On tasting: Smith’s Angaston 8 year old (2011 vintage), Backwoods Distilling Co. first whisky releases – Single Malt (SM01) and Rye (RW01) – and The Gospel Single Cask #35 Rye Whiskey
Are we ready to call it – will 2020 go down as the year Australian rye whisky arrived? Sure, 2020 will chiefly be remembered for all the obvious awful stuff. But on the whisky front, Aussie rye makers have swaggered in and dropped confident, sharply priced whiskies that ask interesting questions of the Australian scene.
These new rye whiskies are big on flavour, big on complexity, and bring their own unique spin to the style. Last week, Bree and Leigh Attwood spoke to us about the inspiration behind Backwoods Distilling Co. It was notable that Peter Bignell, Tasmania’s master of rye, was marked out as one of their key influences – we’re now seeing new Australian producers emerge who are principally inspired by local rather than overseas whisky distillers.
The other rye on pour here is a single cask stunner from The Gospel Distillers. Again, that unique rye signature, this time with grain from the Murray Malley in South Australia, is proud and prominent, but The Gospel’s self-built still and their approach to maturation has created something that’s utterly their own.

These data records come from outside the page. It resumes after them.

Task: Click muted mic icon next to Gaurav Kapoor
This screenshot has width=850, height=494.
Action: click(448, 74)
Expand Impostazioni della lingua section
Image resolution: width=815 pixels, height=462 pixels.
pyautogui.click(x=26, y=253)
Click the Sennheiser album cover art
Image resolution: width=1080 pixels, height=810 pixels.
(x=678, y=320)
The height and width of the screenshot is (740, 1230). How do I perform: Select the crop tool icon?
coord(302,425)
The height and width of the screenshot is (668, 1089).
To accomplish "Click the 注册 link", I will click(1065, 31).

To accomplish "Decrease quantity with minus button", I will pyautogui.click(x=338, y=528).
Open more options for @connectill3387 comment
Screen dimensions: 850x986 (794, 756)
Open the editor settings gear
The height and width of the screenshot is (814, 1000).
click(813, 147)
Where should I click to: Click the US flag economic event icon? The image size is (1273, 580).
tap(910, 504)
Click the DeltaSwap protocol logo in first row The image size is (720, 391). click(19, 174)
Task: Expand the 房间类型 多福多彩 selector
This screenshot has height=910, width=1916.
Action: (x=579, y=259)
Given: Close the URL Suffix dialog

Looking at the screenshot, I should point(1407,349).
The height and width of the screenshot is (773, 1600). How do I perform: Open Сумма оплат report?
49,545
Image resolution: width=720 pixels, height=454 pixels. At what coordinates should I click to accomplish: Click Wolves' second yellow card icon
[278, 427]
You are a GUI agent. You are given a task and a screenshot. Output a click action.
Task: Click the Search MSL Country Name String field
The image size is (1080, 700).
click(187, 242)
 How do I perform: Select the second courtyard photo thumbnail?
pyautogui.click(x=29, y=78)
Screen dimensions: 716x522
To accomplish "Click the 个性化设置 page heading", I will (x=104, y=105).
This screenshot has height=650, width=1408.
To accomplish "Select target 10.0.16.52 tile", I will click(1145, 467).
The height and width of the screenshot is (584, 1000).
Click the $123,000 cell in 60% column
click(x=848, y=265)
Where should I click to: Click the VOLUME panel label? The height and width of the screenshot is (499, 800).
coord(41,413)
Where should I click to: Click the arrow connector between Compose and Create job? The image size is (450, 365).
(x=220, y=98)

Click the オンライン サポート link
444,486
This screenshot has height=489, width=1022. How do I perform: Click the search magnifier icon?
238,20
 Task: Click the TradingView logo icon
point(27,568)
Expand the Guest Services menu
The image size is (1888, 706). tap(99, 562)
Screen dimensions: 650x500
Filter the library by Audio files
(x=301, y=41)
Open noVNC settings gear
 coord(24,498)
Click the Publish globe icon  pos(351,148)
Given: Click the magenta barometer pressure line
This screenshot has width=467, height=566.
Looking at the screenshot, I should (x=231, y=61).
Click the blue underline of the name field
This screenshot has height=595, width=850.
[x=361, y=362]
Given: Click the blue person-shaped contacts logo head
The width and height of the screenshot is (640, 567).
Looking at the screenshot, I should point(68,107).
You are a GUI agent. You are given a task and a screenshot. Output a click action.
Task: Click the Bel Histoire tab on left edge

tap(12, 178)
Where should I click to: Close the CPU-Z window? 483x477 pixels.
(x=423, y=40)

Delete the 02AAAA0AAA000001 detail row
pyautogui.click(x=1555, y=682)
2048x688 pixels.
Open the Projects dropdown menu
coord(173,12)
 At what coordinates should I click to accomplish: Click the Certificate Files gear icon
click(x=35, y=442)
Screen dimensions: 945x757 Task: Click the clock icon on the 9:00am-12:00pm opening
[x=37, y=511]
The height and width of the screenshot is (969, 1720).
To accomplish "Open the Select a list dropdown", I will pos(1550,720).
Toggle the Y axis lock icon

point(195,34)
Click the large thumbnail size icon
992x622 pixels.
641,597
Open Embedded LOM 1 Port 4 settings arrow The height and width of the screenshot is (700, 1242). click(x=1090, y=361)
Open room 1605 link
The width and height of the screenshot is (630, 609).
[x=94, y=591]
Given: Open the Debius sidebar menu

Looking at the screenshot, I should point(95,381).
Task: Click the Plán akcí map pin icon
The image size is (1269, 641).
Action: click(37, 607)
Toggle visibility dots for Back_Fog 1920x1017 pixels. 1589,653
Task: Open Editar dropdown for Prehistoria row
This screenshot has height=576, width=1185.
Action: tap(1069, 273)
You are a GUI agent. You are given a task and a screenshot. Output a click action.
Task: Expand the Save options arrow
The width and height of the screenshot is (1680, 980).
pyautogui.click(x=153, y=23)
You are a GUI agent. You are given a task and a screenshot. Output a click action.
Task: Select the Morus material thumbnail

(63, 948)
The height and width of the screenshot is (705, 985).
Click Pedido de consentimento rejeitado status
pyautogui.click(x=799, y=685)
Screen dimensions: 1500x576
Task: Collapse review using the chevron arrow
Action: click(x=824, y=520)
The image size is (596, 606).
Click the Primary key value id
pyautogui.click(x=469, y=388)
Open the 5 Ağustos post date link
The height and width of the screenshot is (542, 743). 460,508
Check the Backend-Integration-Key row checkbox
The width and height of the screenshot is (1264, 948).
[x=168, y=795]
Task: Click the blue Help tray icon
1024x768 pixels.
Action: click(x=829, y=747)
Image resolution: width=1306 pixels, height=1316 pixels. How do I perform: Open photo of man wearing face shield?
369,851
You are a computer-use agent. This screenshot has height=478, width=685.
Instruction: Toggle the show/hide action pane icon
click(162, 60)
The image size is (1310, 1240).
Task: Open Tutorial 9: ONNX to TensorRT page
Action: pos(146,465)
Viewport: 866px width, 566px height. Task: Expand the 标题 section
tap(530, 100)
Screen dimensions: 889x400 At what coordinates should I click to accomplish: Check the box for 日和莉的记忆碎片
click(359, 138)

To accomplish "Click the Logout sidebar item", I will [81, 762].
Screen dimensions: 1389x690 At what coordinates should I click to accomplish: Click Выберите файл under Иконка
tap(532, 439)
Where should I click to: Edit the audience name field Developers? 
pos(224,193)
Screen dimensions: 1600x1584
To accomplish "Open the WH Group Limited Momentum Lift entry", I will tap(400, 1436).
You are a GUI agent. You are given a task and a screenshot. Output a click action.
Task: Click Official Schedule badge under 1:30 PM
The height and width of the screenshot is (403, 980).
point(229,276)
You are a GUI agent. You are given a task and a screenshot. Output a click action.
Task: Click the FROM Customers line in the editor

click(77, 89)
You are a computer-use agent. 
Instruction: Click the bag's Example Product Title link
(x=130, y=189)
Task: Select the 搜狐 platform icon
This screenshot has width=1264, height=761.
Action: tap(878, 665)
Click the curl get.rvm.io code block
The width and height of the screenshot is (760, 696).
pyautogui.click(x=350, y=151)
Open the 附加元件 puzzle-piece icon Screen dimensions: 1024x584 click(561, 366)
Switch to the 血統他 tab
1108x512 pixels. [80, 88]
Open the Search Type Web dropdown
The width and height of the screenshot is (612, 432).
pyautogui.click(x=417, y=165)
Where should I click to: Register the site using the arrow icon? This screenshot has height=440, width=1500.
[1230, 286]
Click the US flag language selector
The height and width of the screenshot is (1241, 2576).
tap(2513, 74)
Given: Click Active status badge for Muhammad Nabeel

Throw in Archie Rose’s world-beating rye malt whisky, the Tiger Snake ryes from Western Australia, and Peter Bignell’s aforementioned wizardry, and you see a movement where place and process have created properly distinctive whiskies.
Now, just in case the malt fiends were feeling left out, we’ve also included Backwood’s first single malt and Smith’s latest eight year old in this review. Of course, it’s not one style versus the other in Australia – all of our rye whisky makers produce malt whiskies, too. What a time we’re living in.